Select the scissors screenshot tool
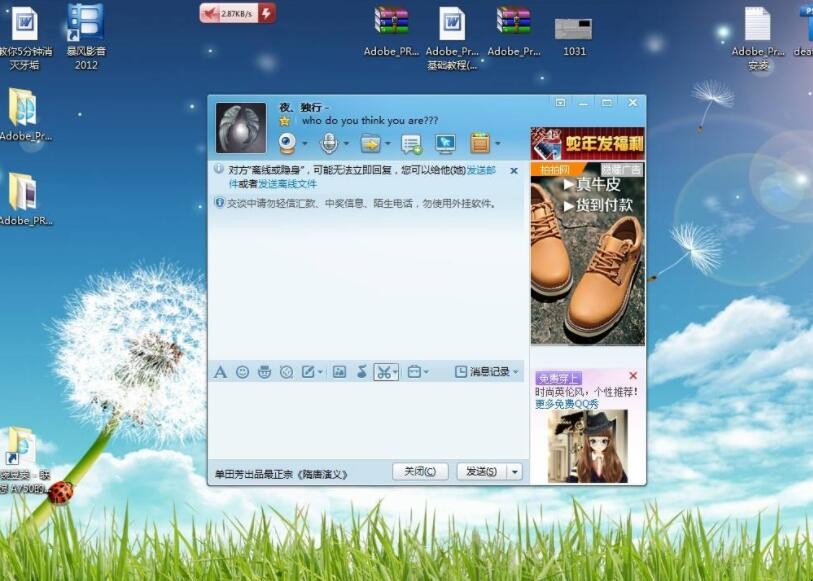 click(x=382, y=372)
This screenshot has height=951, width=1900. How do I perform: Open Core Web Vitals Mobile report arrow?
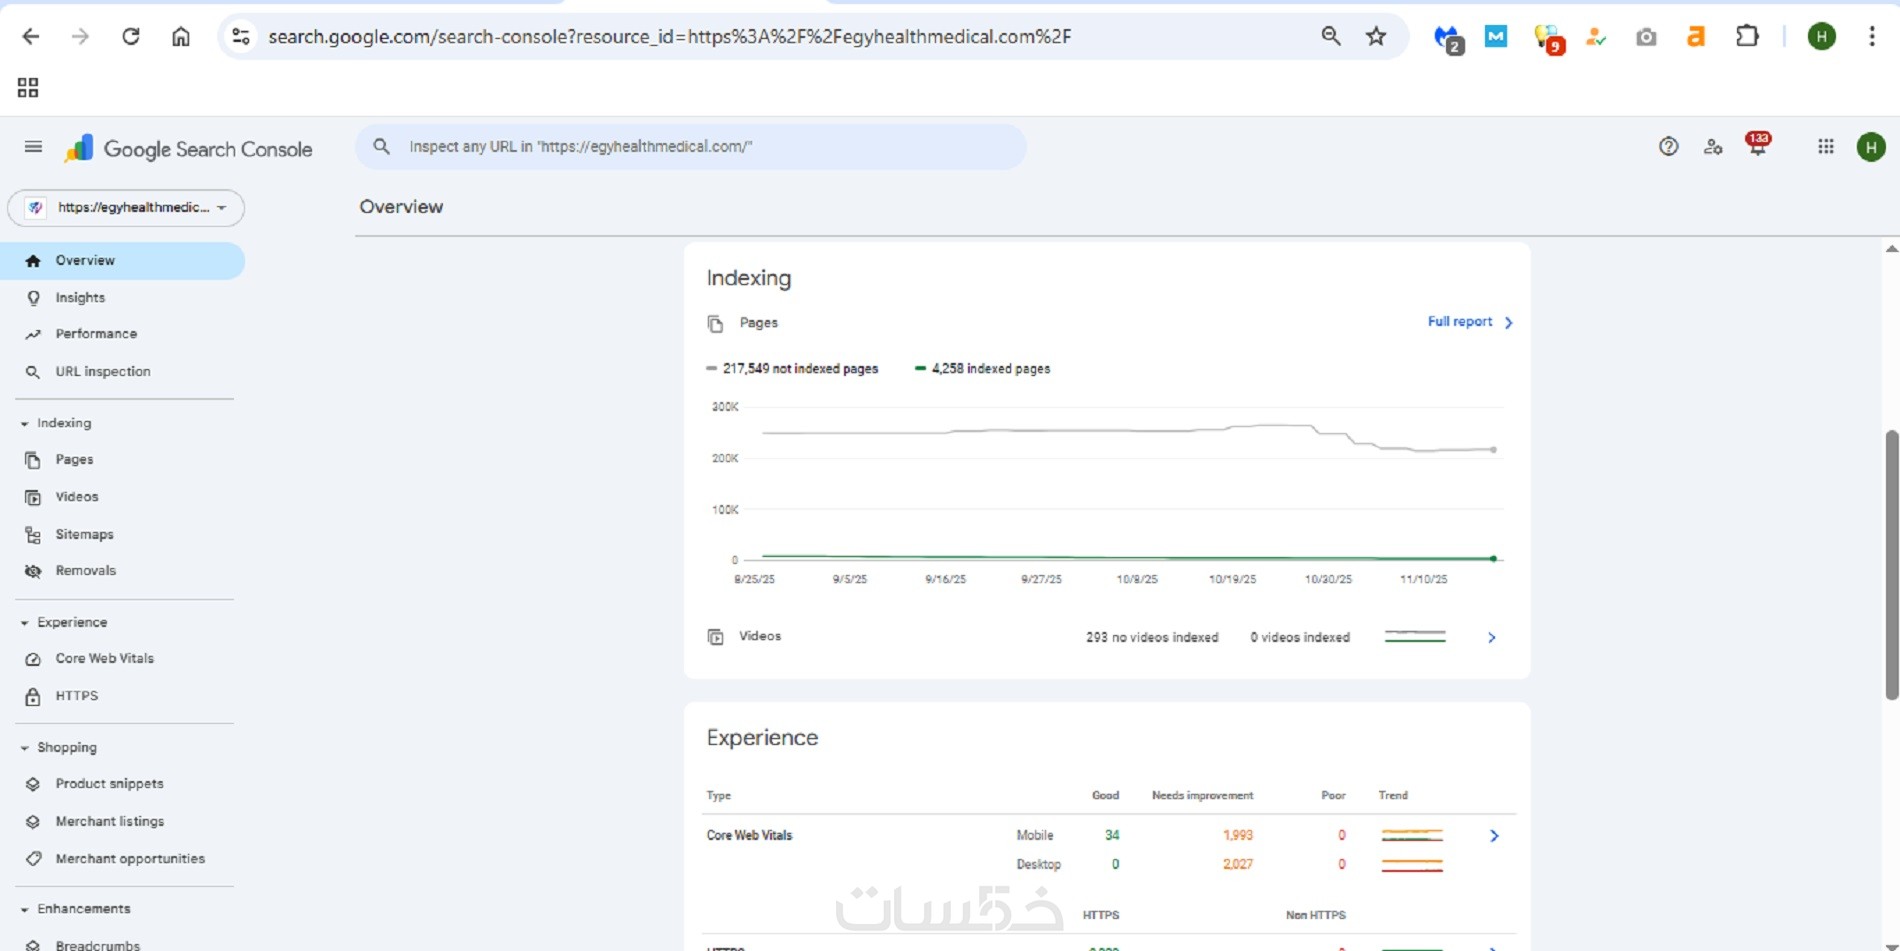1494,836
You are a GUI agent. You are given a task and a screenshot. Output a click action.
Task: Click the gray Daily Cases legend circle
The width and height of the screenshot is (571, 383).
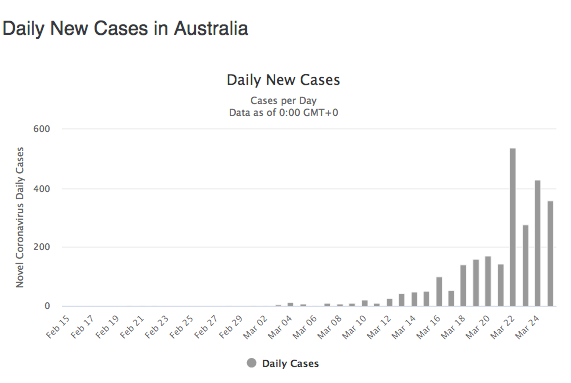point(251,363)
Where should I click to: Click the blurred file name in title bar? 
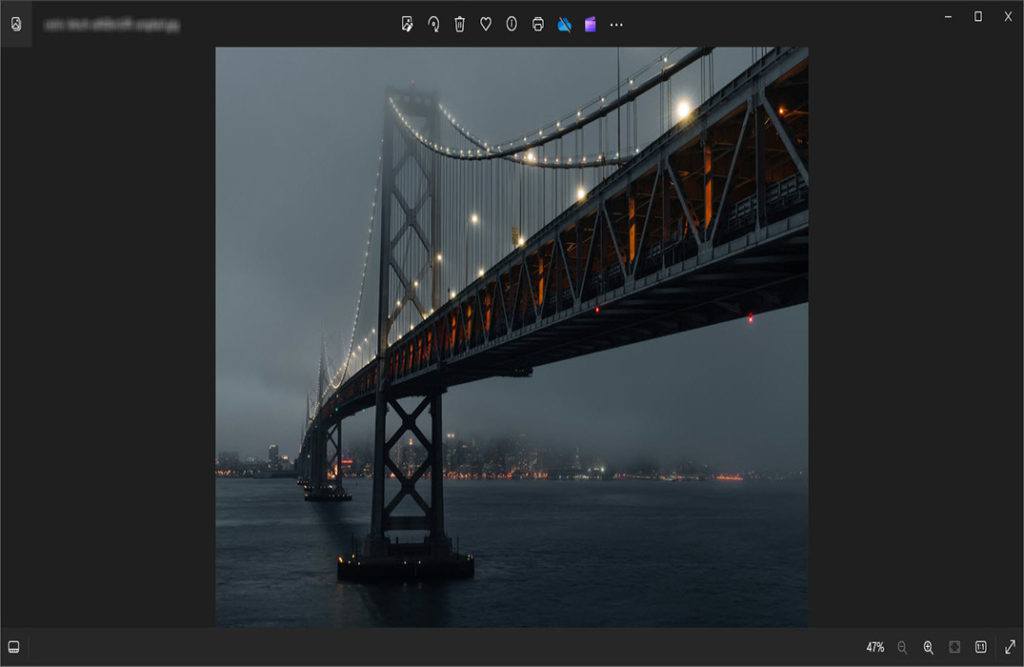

==

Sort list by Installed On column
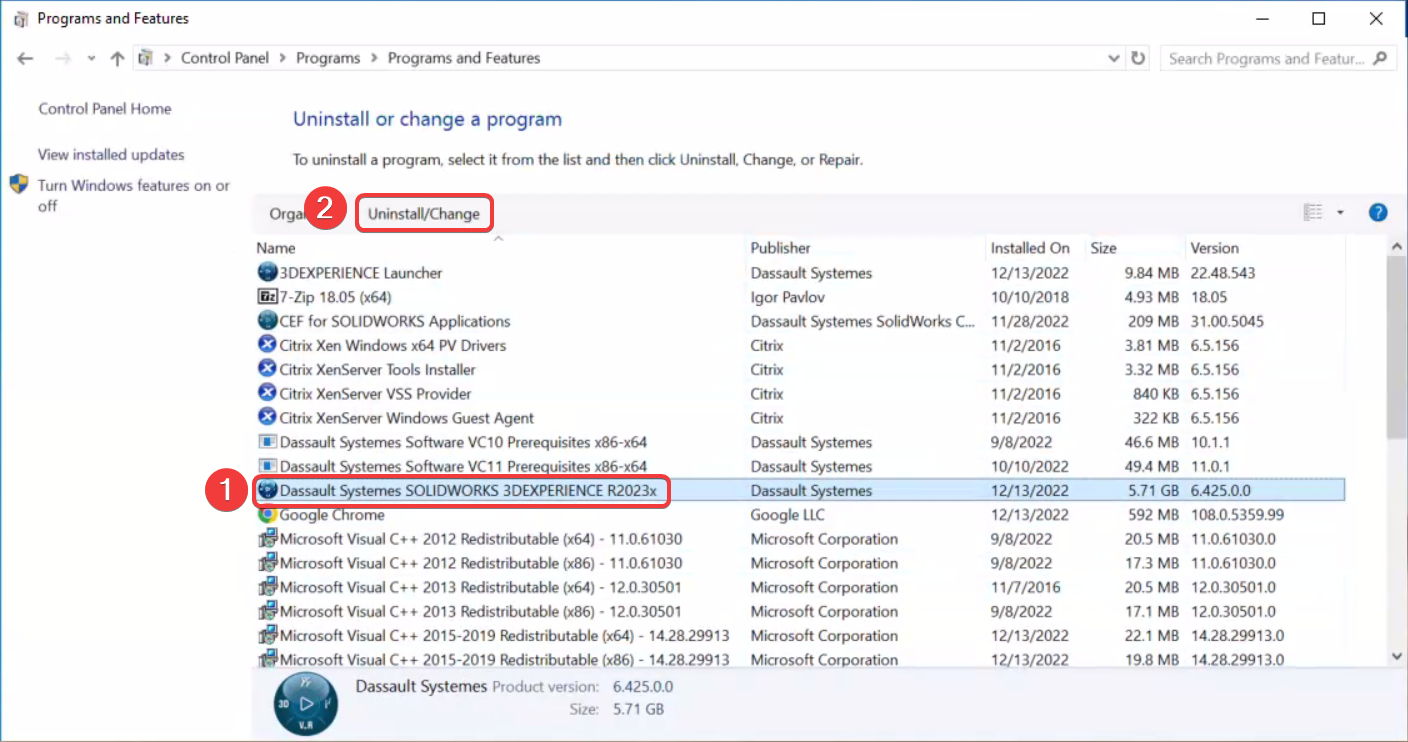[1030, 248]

*EXERCISE DIRECTIONS*: Although pictures appear among the entries, please set down only the lines from the one with "Select the scissors screenshot tool" up to and including the one with "Task: Click the", word for word.

*SOLVED PROBLEM*:
Select the scissors screenshot tool
 click(x=382, y=372)
This screenshot has height=951, width=1900. How do I perform: Open Core Web Vitals Mobile report arrow?
1494,836
You are a GUI agent. You are given a task and a screenshot. Output a click action.
Task: Click the gray Daily Cases legend circle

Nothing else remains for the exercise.